Look below and pull out each line with the word "section".

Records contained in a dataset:
- - -

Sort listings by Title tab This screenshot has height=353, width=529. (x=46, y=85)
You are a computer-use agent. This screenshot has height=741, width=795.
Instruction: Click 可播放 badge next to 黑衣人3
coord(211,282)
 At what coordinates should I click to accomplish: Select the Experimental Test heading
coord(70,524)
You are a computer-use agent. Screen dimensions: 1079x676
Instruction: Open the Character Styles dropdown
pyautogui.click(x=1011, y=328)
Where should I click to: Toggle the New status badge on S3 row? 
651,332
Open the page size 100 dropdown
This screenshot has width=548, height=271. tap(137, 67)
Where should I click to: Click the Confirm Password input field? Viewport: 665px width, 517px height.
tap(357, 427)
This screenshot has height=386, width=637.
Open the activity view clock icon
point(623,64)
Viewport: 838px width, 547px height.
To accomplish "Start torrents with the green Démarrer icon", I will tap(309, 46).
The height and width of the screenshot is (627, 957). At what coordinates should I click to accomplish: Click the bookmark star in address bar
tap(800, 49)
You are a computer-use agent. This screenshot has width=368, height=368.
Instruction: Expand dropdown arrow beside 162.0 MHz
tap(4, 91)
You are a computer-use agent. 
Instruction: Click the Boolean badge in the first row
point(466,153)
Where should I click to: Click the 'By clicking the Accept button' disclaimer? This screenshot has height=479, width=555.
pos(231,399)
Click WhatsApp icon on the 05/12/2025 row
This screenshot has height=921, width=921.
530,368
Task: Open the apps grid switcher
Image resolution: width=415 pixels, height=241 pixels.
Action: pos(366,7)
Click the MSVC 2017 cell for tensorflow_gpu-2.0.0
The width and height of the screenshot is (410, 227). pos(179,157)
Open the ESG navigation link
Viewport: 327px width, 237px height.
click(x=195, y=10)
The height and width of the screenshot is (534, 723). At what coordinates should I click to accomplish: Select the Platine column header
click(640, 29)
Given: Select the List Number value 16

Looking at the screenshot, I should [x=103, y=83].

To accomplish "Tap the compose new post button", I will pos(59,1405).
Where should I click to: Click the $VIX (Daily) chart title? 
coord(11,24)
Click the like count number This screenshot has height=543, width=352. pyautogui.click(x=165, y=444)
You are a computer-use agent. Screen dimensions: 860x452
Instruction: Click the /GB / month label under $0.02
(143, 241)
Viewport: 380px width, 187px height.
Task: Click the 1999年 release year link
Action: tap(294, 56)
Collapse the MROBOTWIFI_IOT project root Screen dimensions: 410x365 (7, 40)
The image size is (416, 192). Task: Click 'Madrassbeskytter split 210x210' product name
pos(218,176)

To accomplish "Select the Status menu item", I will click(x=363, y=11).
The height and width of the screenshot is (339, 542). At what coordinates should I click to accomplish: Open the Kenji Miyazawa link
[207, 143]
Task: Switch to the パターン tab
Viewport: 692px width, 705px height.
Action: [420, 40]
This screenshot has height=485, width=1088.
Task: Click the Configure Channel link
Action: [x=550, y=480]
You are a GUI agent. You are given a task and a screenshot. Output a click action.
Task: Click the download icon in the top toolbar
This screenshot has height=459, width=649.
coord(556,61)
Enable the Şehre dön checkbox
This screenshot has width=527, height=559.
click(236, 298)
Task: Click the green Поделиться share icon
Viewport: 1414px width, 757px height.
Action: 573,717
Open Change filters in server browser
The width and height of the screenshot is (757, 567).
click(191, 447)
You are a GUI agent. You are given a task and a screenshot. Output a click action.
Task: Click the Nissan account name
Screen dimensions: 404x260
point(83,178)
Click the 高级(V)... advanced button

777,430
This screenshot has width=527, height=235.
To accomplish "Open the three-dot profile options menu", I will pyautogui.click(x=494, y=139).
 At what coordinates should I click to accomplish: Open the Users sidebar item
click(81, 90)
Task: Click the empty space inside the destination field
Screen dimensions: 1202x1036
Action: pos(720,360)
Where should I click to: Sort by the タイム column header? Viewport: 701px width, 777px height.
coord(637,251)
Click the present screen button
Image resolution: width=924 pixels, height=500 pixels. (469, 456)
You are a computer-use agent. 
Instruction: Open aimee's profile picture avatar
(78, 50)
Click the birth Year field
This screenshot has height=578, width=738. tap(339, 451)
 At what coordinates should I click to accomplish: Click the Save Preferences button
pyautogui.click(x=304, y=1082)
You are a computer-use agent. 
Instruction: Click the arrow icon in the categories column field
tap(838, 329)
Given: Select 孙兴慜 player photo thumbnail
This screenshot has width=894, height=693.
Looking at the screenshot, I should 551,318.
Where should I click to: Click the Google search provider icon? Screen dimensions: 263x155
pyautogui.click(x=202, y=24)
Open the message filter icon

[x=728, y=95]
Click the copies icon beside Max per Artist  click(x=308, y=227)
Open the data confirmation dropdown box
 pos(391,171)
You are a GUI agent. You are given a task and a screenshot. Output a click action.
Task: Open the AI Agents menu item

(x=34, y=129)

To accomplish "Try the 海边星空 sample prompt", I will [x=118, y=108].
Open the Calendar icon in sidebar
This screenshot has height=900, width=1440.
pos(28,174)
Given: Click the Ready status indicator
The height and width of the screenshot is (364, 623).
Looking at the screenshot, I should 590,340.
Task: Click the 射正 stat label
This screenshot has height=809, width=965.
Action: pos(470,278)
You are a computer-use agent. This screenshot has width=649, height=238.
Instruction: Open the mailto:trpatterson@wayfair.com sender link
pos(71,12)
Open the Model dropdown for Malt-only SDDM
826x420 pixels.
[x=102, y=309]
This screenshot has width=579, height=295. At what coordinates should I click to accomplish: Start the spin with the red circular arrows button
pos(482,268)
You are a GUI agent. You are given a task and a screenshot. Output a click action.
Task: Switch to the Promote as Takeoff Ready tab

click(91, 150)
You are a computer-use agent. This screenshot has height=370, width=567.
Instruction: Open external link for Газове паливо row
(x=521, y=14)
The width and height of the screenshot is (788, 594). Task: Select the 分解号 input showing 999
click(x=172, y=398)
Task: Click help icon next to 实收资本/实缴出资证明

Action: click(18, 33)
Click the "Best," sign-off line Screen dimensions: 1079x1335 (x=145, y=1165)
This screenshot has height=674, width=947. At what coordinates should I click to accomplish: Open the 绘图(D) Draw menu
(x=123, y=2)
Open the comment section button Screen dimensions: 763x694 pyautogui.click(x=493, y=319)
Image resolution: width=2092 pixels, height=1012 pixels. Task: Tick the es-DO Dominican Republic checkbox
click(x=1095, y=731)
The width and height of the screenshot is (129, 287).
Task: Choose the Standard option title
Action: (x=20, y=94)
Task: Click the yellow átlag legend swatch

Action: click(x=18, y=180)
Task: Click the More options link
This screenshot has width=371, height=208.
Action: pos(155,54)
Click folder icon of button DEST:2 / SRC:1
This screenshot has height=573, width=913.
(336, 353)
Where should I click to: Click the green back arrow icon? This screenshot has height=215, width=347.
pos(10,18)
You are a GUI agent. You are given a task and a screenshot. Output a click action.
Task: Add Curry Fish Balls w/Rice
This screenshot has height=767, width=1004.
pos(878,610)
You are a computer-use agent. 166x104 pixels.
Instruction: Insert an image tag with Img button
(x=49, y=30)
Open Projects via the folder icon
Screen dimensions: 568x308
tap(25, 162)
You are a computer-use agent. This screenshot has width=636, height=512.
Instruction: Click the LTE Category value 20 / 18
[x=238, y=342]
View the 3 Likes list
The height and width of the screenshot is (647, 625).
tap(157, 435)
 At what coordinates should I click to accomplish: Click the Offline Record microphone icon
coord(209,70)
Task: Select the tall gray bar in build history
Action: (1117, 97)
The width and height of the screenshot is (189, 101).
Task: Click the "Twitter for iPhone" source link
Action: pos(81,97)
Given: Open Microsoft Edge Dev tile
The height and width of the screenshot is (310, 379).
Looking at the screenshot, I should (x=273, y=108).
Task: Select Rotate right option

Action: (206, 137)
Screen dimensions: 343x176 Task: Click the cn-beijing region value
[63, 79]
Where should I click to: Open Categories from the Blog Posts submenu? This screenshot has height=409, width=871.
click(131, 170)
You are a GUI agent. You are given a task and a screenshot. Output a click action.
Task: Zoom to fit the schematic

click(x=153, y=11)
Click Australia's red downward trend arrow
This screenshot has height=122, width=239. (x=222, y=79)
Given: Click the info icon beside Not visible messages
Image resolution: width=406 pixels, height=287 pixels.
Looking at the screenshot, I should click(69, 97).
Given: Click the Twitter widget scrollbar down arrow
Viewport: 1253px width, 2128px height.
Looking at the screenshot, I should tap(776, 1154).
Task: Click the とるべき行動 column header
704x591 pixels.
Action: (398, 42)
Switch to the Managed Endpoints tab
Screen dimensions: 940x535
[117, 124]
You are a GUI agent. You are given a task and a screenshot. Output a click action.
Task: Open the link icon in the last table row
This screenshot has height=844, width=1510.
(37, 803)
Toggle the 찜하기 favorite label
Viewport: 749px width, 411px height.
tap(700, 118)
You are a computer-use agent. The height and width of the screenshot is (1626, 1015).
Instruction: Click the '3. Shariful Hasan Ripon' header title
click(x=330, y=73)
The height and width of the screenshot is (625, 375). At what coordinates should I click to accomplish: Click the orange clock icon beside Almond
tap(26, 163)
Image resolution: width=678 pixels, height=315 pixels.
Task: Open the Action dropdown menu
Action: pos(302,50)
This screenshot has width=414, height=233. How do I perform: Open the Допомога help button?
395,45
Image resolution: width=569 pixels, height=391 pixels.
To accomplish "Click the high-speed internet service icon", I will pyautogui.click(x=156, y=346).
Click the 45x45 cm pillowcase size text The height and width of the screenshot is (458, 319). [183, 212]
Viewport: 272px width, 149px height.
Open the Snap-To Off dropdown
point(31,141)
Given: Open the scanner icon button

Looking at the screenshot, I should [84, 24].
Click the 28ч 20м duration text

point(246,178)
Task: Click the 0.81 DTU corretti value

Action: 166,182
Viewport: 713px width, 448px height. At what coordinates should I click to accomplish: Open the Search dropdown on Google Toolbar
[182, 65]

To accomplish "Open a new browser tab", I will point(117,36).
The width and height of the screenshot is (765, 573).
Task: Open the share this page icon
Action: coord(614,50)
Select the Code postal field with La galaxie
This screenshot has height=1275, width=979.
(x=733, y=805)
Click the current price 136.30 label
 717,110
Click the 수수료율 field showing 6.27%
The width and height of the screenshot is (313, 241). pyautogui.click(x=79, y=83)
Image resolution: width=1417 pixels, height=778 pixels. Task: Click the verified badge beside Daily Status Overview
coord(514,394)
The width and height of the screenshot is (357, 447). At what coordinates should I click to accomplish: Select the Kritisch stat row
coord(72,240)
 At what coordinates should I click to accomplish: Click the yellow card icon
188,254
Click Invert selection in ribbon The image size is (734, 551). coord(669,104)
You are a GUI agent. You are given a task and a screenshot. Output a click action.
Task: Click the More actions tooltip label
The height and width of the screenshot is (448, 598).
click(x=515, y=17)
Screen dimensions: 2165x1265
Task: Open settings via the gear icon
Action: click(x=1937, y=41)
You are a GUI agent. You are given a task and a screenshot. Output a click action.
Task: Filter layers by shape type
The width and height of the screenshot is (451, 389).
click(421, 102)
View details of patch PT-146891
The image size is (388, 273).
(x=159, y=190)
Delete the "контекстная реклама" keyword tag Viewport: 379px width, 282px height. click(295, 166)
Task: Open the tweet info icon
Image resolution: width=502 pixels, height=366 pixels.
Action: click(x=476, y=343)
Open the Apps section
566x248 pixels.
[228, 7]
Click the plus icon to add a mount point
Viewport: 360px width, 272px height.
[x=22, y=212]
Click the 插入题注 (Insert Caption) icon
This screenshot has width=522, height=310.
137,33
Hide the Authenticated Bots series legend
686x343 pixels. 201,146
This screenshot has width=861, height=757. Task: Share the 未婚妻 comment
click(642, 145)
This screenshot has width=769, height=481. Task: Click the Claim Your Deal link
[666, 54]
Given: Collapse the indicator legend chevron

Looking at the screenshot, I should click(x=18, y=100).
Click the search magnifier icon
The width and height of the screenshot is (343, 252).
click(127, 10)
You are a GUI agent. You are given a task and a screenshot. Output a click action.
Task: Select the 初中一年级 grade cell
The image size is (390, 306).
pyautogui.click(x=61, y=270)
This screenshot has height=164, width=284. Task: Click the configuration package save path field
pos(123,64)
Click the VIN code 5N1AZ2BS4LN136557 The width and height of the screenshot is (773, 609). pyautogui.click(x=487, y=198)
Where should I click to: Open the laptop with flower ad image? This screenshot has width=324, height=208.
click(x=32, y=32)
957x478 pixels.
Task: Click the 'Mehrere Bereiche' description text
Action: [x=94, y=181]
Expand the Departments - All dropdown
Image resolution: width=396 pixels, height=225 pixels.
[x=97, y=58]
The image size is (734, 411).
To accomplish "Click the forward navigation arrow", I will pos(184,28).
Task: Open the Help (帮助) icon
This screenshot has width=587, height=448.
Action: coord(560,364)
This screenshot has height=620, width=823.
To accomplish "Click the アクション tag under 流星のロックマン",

- - -

* **SOLUTION FOR THIS PROBLEM**
Open the comment section button Screen dimensions: 763x694 pyautogui.click(x=493, y=319)
Open the Apps section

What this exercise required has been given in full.